On other levels, thanks to Covid-19, nothing will be the same here, and thanks to suburban sprawl and the continual exploits of real-estate syndicates, a perpetual, spinning yin-yang cycle of destruction and creation has characterized San Jose for 70 straight years now. Just about every local native, young or old, has some kind of story about a favorite San Jose place or event that was unnecessarily destroyed, canceled, ruined, subdivided, poisoned, colonized, watered down, painted over, commercialized, gutted or sold off. It's a town partly defined by a sense of forced rootlessness.

Which is why we find ourselves needing to rethink loneliness, or at least refrain from attaching ourselves to impermanent phenomena. Artists can help us do that because, more often than not, they're the only ones around here that really care.

The theme of Montalvo's 2019/2020 season, SOCIAL: Rethinking Loneliness Together, emerged a couple years ago, after studies in the UK and Japan suggested loneliness was becoming a worldwide health problem.

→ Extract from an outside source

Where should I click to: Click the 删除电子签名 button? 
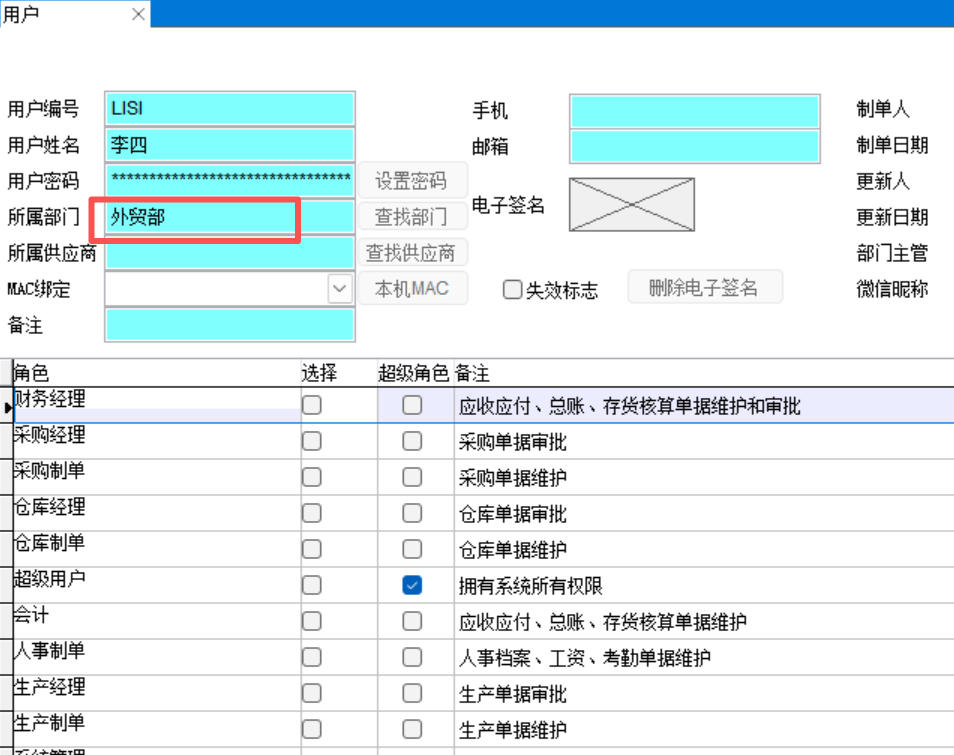704,288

At first, not all of Montalvo's high rollers were on board with the topic, but the organizers persisted and curated a fantastic series of installations, exhibits and events. Then along came Covid-19, and mass sheltering in place, to help unintentionally highlight the whole concept. Life and art just cannot, and will not, be separated.

"I would say that the pandemic is probably opening empathetic hearts around the issue of loneliness," said Angela McConnell, Montalvo's executive director, hoping that a three-month spate of sheltering in place will at least help some people understand the feelings of others a bit more. "That's what the arts hopefully can do in terms of giving somebody an opportunity to see something in a different perspective, to feel something in a different way," she said. "And so that's the hope of 'lone some.'"

Elsewhere in the South Bay, a 'lone some' installation by Modesto Covarrubias can be experienced at the San Jose Museum of Quilts and Textiles, while some of Provax' mirror-based work can be seen on the Montalvo grounds in Saratoga.